町産食材の魅力発信 「住田カレーパン」発売へ 12日からイーガストで
令和3年11月10日付 7面
住田町観光協会(佐々木慶逸会長)と㈲ありす畜産(水野雄幸代表取締役)は、同社の豚肉を使用した「スパイシー住田カレーパン」を共同開発した。12日(金)から、世田米で同社が運営する町特産品販売センター「イーガストすみた」での販売開始を予定しており、関係者は商品を通じた住田産食材の魅力発信、フードツーリズム推進に意欲を見せている。
観光協会、ありす畜産が共同開発
スパイシー住田カレーパンの開発は、令和元年度にスタートした県の新たな県民計画長期ビジョンの中に盛り込まれている「三陸防災復興ゾーンプロジェクト」の一環として、同協会が町からの委託を受けて取り組んだ。

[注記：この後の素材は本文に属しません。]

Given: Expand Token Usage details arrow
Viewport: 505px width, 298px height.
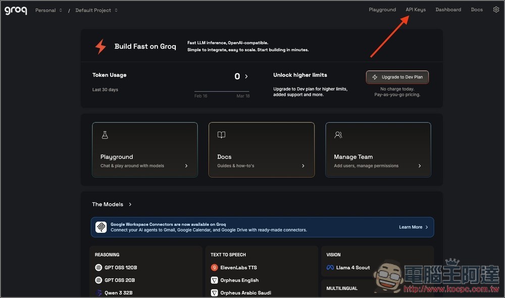Looking at the screenshot, I should point(246,77).
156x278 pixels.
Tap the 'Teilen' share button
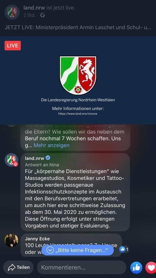(x=18, y=267)
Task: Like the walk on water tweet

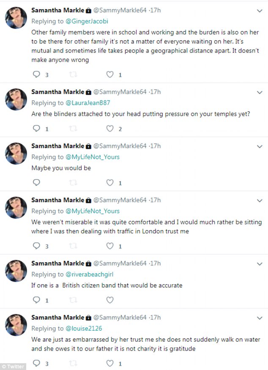Action: (110, 363)
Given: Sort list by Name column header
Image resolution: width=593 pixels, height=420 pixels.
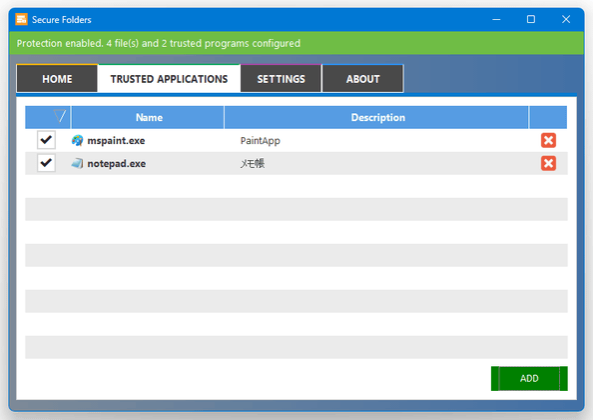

同プロジェクトは、復興過程で進展したまちづくりや交通ネットワーク、港湾機能などを生かして地域産業の振興を図り、三陸地域の多様な魅力を発信して国内外との交流を活発化させることで持続的に発展するゾーンの創造を目指すもの。この中で、三陸の豊かな食材や食文化を活用したフードツーリズムの推進など、世界に誇れる食のまちの形成に向けた取り組みの推進も掲げられている。
同協会では昨年度、町内産の野菜を使用した3種のソース「種山ヶ原〝三ツ星〟物語」「ありすぽーく生餃子」「ありすぽーく粗挽き肉団子」を開発・販売。今年6月にもありす畜産と共同で、辛さ控えめで子どもでも食べやすい「ロングキーマカレーパン」を発売した。
スパイシー住田カレーパンの開発は、カレーパンファンの大人向け商品として企画し、石川県の業者に製品化を委託。同町のまち家世田米駅内のレストラン「すみたのだいどころ kerasse」で腕を振るい、現在は東京都内のワイン食堂「kerasse Tokyo」でシェフを務める坂東誠さんも監修に加わり、商品化に至るまで何度も試食・改良を重ねてきた。
商品は町のPRキャラクター「すみっこ」をイメージした。パン生地に竹炭粉を入れて黒色に仕上げ、カレーフィリングは紅こうじ色素で赤みをつけている。
ありすぽーくを使用するとともに、気仙赤みそを隠し味にしてコクも出した。表面には、タマネギを乾燥させ細かくカットしたミンスドオニオンをまぶし、ザクザクとした食感と香ばしさも加えている。
イーガストすみたの金野博店長(56)は「ロングキーマカレーパンの方は辛さが控えめでお子さまでも食べやすいが、今回の商品は大人向けで、後から辛さが来る感じになっている。そうした違いやミンスドオニオンの食感を楽しめると思う」と太鼓判を押す。
スパイシー住田カレーパンは、12日から一日20本限定で販売。価格は1本290円(税込み)となっている。